◆ **Instruction**:
Arrange the items below as a numbered list with blank lines omitted, beginning at the line that contains "کلاس طراحی برق" and continuing through the end of the items. Leave the pictures out of the answer.

**** Information shown ****

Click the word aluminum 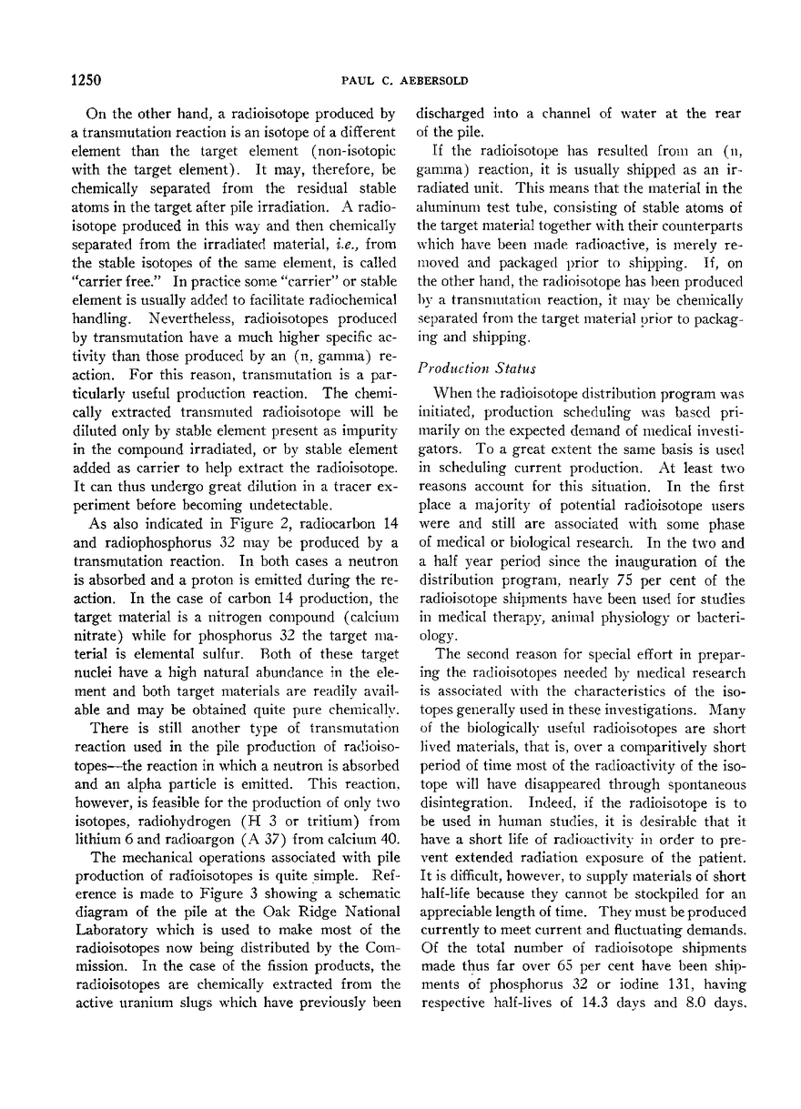pyautogui.click(x=446, y=187)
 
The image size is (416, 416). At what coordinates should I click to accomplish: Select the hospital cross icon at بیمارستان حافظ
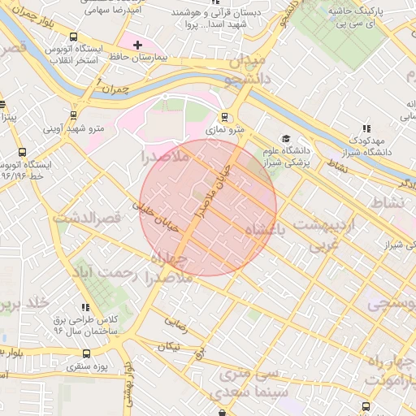pyautogui.click(x=136, y=45)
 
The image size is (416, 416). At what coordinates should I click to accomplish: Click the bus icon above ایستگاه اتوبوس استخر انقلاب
pyautogui.click(x=74, y=37)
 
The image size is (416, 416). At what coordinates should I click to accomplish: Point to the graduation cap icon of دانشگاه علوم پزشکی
pyautogui.click(x=284, y=138)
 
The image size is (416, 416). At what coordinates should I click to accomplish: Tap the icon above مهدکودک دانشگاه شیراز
pyautogui.click(x=366, y=128)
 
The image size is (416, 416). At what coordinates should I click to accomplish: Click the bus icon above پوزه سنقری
pyautogui.click(x=87, y=354)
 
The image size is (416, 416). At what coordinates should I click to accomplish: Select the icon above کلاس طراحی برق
pyautogui.click(x=85, y=306)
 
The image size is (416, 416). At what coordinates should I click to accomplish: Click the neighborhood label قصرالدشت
pyautogui.click(x=87, y=218)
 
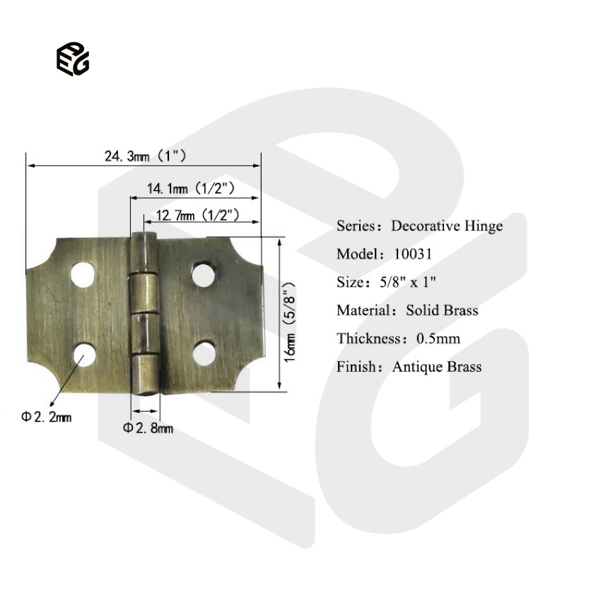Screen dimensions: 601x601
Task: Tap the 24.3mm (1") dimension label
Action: tap(145, 156)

****

◆ **Result of this task**:
1. The image size is (416, 416). At what coordinates should I click to accomplish: Select the icon above کلاس طراحی برق
2. pyautogui.click(x=85, y=306)
3. The image size is (416, 416). At what coordinates should I click to accomplish: Click the neighborhood label قصرالدشت
4. pyautogui.click(x=87, y=218)
5. Screen dimensions: 601x601
6. Task: Tap the 24.3mm (1") dimension label
7. Action: tap(145, 156)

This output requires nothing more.